_Written task_
Repeat verbatim everything in the data from the line containing "You are a computer-use agent. The width" down to the last line of the data, including both of those lines.
***** Listing *****
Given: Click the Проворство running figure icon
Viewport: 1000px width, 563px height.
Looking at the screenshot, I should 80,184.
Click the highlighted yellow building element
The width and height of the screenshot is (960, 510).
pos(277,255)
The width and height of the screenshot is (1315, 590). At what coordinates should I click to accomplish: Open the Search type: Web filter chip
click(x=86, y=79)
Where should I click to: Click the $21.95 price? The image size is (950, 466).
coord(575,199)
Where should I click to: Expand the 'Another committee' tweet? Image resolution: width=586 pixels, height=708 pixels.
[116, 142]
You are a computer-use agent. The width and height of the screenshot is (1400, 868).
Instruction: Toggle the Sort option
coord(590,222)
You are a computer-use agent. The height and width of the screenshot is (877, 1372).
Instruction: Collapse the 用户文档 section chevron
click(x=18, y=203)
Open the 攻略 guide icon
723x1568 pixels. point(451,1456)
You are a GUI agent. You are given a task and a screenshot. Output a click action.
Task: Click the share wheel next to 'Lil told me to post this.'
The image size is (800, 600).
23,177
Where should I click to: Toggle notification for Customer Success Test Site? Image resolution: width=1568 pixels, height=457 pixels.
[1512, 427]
*****
_Task output_
You are a computer-use agent. The width and height of the screenshot is (1400, 868).
Instruction: Toggle the Sort option
coord(590,222)
You are a computer-use agent. The height and width of the screenshot is (877, 1372).
Instruction: Collapse the 用户文档 section chevron
click(x=18, y=203)
Open the 攻略 guide icon
723x1568 pixels. point(451,1456)
You are a GUI agent. You are given a task and a screenshot. Output a click action.
Task: Click the share wheel next to 'Lil told me to post this.'
The image size is (800, 600).
23,177
Where should I click to: Toggle notification for Customer Success Test Site? Image resolution: width=1568 pixels, height=457 pixels.
[1512, 427]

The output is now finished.